Gestellte Aufgabe a: Gib aus dem Text über die Wiedereröffnung der Gemäldegalerie den Abschnitt wortgetreu aus, der bei den Worten "Wiedereröffnung der Gemäldegalerie" einsetzt und nach den Worten "ganz neuem Licht." aufhört.

Angezeigter Textauszug:
Wiedereröffnung der Gemäldegalerie

Frisches Licht für Alte Meister

Alte Meister Gemäldegalerie
Wiedereroeffnung der Gemaeldegalerie Alte Meister. © Oliver Killig

In der Gemäldegalerie Alte Meister hat sich nach sieben Sanierungsjahren vieles verändert. Die Skulpturensammlung ist dazugekommen, Besucher können die Sempergalerie auf neuen Wegen erkunden und die Alten Meister erstrahlen jetzt in ganz neuem Licht.

Ein Gastbeitrag von Siiri Klose

Alle sind ein bisschen aufgeregt: Die Schulklasse, die von ihrer Lehrerin gerade die Eintrittskarten ausgehändigt bekommt. Der Mann an der Kasse, der auf Englisch erklären soll, wo „The Chocolate Girl“ zu finden ist. Das Dresdner Instagram-Starlett Adrienne Koleszar, das auf der Suche nach dem wirkungsvollsten Selfie-Hintergrund Sempers Marmortreppe in 12-Zentimeter-High Heels erklimmt, ihre bequemen Boots baumeln griffbereit an der Hand ihres Begleiters. Keine Frage – die Besucher der Gemäldegalerie Alte Meister sind fast so spannend wie die Alten Meister selbst.

Wo geht’s hier zur Sixtinischen Madonna?

„Ist sie das da hinten?“ fragt eine elegante Mittfünfzigerin das Aufsichtspersonal – präziser werden muss sie nicht: Der erste Weg führt die allermeisten Besucher unter der Inschrift „Willkommen im Heiligtum der Kunst“ hindurch zu Raffaels Sixtinischer Madonna. Nur wer die Gemäldegalerie aus der Zeit vor ihrer Sanierung kennt, läuft erst mal in die falsche Richtung: Seit der sächsische König Friedrich August II. den Architekten Johann Gottfried Semper 1847 mit dem Bau eines Galeriegebäudes am Zwinger beauftragte, hatte die Sixtina – und mit ihr die gesamte italienischen Früh-, Hoch- und Spätrenaissance – ihren Platz in der Westseite der Galerie. Die niederländischen und altdeutschen Meister hingen in der Ostseite. Daran änderte sich auch nichts, als die Dresdner Gemälde 1955 nach zehn Jahren in Moskau zurück in das erst kriegszerstörte, dann wiederaufgebaute Gebäude zogen.

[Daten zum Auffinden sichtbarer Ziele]
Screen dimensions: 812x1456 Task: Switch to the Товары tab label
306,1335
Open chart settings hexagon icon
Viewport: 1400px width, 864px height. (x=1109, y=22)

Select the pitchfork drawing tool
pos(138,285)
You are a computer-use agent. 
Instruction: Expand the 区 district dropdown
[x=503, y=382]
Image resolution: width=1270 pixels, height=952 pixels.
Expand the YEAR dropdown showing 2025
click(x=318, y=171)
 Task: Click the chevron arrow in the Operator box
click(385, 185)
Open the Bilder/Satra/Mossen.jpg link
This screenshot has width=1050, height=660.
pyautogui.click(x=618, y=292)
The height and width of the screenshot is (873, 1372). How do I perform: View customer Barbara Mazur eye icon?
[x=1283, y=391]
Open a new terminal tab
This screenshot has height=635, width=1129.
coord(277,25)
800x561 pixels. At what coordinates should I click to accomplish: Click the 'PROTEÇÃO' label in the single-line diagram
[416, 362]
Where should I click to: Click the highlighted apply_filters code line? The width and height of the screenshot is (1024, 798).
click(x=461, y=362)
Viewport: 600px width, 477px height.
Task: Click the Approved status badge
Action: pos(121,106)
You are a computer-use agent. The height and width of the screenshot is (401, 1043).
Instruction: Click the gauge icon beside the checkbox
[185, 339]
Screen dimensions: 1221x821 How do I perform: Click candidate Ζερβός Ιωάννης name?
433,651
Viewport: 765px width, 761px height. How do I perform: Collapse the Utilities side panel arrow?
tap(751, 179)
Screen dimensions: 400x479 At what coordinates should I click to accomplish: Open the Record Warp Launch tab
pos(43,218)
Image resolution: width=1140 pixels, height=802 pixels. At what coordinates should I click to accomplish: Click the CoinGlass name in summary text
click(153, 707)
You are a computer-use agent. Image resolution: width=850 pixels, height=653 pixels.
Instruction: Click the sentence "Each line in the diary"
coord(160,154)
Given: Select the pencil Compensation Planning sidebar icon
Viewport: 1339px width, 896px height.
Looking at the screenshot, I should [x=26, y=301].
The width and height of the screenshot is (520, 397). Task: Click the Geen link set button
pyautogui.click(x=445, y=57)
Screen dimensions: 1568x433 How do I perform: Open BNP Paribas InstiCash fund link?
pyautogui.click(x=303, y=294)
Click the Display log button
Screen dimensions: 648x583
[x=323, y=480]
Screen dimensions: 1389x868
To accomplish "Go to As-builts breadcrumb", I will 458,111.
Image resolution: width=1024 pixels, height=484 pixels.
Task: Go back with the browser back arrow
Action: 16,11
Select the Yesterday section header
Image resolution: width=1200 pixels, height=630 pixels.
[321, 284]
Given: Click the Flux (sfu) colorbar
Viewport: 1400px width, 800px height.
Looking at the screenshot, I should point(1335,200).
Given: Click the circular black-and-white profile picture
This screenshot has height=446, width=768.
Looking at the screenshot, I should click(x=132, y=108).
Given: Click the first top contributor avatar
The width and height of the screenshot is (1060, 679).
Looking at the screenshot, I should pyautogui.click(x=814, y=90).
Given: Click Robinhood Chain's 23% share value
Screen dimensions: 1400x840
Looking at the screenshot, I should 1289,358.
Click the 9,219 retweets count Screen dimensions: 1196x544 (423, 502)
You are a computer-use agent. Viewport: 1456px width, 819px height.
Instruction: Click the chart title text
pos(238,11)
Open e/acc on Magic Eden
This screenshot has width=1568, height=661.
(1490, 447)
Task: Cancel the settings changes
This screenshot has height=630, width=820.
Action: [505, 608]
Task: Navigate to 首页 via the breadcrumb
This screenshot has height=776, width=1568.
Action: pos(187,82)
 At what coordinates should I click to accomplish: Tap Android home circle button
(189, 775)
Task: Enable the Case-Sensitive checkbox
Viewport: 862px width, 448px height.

Gestellte Aufgabe b: Gib die Datensätze von ihrem Anfang bis einschließlich der Zeile mit "[x=503, y=382]" unverändert zurück.

Antwort zur Aufgabe a:
Wiedereröffnung der Gemäldegalerie

Frisches Licht für Alte Meister

Alte Meister Gemäldegalerie
Wiedereroeffnung der Gemaeldegalerie Alte Meister. © Oliver Killig

In der Gemäldegalerie Alte Meister hat sich nach sieben Sanierungsjahren vieles verändert. Die Skulpturensammlung ist dazugekommen, Besucher können die Sempergalerie auf neuen Wegen erkunden und die Alten Meister erstrahlen jetzt in ganz neuem Licht.

Antwort zur Aufgabe b:
Screen dimensions: 812x1456 Task: Switch to the Товары tab label
306,1335
Open chart settings hexagon icon
Viewport: 1400px width, 864px height. (x=1109, y=22)

Select the pitchfork drawing tool
pos(138,285)
You are a computer-use agent. 
Instruction: Expand the 区 district dropdown
[x=503, y=382]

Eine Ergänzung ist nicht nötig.